WHAT IS NEEDED = When the line with "Select the ヘッドレス" appears below, start repeating lines exactly, and keep going through the line with "The height and width of the screenshot is (578, 1004)."; add nothing outside that span.
INPUT MATERIAL: Begin
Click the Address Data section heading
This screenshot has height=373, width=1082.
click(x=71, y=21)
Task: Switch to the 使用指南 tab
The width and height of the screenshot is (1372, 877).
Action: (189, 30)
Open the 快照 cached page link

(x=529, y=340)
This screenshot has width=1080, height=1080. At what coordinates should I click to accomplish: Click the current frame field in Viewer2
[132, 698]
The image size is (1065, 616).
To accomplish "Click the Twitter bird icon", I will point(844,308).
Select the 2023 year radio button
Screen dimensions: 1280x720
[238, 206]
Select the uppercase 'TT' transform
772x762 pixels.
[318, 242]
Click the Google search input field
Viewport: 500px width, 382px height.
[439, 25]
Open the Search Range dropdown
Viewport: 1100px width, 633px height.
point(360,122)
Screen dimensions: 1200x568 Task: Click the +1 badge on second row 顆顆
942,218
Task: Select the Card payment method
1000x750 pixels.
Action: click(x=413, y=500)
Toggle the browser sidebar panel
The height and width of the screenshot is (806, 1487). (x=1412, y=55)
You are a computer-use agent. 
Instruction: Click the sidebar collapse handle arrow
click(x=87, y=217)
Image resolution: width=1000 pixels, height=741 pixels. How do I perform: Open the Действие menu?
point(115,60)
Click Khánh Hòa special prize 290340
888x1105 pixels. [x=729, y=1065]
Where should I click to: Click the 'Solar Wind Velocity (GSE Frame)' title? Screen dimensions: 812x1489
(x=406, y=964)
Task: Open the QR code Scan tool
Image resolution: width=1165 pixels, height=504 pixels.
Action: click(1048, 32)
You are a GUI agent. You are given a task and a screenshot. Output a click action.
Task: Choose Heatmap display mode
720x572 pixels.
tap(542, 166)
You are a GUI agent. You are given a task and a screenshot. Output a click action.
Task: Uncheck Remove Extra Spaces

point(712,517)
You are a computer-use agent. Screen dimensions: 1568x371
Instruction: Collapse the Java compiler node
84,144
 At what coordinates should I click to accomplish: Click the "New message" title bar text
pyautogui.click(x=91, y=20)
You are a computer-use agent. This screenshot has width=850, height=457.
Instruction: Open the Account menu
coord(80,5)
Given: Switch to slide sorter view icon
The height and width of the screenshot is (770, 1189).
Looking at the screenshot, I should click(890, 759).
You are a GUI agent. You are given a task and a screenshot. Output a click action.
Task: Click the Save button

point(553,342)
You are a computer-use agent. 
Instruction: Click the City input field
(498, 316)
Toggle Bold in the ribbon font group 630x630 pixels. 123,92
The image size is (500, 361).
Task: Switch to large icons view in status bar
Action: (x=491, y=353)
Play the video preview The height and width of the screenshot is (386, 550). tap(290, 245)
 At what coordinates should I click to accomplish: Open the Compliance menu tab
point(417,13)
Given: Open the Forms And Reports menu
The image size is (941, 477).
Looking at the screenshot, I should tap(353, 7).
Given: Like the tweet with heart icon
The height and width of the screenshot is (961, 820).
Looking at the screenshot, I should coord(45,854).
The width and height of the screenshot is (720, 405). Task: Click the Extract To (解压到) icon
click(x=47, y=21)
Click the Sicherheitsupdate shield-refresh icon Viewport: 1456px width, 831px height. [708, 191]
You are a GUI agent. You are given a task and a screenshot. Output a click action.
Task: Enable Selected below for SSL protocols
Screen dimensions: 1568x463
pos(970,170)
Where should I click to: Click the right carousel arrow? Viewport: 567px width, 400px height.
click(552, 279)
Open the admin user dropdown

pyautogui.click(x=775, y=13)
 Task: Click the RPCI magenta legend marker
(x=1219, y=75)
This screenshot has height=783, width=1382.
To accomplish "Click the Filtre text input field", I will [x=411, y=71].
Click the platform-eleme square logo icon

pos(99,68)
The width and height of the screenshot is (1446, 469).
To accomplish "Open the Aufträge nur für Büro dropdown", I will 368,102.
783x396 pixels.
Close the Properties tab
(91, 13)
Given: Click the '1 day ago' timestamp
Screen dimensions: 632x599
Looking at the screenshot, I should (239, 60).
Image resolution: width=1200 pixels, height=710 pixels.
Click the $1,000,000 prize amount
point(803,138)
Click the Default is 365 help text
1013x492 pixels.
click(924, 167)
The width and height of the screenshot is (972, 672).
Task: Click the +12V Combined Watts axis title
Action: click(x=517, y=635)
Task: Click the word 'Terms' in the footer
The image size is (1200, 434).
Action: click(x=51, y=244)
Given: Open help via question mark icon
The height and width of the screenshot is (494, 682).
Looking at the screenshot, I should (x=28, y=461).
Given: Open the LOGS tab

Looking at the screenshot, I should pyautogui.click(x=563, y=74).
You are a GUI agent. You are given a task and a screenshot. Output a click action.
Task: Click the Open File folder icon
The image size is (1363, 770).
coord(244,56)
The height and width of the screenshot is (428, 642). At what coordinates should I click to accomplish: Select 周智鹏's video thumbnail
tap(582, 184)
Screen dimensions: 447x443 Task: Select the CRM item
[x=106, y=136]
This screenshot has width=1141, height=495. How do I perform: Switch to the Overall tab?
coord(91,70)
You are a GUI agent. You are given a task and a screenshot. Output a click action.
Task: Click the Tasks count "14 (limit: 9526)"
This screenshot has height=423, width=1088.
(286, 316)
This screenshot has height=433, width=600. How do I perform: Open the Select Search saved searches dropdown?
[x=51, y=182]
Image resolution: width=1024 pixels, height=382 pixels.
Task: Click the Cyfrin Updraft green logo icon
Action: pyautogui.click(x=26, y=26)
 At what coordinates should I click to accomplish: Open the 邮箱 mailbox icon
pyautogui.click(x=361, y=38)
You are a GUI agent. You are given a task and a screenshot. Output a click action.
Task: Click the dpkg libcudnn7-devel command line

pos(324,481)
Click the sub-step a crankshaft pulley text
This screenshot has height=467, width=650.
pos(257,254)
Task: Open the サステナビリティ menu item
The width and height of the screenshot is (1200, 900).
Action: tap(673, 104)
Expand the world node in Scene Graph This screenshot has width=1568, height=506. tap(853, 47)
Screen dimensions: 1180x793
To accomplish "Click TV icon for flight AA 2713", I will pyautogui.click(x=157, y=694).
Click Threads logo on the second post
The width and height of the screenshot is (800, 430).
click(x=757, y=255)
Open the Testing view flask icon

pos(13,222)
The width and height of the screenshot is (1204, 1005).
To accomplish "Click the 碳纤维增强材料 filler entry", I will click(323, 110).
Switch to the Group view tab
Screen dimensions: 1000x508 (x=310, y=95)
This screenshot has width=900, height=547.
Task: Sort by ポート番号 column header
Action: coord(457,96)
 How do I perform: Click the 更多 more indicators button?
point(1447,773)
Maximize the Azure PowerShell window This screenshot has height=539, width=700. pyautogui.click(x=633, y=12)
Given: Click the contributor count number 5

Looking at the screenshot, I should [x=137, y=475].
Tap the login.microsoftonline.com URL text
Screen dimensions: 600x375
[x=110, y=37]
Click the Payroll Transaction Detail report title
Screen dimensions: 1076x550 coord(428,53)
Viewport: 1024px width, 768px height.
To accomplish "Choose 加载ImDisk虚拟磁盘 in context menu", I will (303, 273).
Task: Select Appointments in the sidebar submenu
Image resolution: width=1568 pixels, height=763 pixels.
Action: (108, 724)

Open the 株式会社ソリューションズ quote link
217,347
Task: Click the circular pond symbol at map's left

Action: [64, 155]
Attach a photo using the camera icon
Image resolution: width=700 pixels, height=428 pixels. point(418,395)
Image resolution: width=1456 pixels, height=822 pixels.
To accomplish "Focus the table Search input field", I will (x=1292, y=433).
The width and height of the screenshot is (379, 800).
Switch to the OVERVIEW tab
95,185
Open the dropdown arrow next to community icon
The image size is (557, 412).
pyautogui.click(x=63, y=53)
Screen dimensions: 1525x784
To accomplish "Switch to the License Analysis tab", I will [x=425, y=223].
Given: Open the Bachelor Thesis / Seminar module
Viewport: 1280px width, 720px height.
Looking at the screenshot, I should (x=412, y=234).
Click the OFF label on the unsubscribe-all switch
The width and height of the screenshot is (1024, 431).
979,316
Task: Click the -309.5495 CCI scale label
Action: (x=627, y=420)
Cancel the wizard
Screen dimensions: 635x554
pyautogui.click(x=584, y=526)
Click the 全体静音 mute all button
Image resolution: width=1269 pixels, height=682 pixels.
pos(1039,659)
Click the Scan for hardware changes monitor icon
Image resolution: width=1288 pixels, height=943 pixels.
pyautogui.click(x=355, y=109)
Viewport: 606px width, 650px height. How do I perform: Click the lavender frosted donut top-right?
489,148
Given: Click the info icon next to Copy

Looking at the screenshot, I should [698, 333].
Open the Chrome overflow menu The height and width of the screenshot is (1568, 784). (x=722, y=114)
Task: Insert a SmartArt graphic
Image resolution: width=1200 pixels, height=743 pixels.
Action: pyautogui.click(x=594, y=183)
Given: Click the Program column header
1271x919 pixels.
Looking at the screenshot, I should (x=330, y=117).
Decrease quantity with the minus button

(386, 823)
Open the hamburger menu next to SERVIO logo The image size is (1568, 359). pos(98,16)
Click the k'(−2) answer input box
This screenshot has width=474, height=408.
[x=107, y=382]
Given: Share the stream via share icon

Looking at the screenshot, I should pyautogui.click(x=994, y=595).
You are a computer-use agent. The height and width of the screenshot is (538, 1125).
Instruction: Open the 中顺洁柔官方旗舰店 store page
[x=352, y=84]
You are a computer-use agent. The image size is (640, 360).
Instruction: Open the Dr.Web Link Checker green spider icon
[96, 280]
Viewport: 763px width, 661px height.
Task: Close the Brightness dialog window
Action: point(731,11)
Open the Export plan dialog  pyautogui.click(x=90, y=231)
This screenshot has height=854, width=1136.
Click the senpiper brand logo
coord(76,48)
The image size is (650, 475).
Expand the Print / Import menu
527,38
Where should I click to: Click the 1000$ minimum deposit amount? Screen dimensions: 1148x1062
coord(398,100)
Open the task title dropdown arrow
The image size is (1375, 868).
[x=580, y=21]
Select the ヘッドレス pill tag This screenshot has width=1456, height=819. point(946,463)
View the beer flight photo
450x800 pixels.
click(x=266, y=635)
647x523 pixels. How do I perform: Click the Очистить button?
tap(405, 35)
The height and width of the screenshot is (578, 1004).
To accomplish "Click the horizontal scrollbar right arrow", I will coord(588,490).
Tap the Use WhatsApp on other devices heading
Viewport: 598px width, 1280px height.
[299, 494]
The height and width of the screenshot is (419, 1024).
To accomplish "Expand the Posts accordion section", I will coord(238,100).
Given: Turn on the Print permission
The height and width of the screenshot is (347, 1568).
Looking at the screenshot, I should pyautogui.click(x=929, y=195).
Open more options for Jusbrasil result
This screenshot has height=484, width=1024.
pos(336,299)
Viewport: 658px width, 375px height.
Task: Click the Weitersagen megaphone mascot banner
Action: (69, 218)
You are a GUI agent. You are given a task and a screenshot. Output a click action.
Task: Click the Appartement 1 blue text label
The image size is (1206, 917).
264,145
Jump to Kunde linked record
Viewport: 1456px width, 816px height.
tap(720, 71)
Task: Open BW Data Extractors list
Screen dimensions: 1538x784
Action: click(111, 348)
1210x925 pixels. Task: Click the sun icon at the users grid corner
INPUT MATERIAL: End
REPLY =
Select the ヘッドレス pill tag This screenshot has width=1456, height=819. point(946,463)
View the beer flight photo
450x800 pixels.
click(x=266, y=635)
647x523 pixels. How do I perform: Click the Очистить button?
tap(405, 35)
The height and width of the screenshot is (578, 1004).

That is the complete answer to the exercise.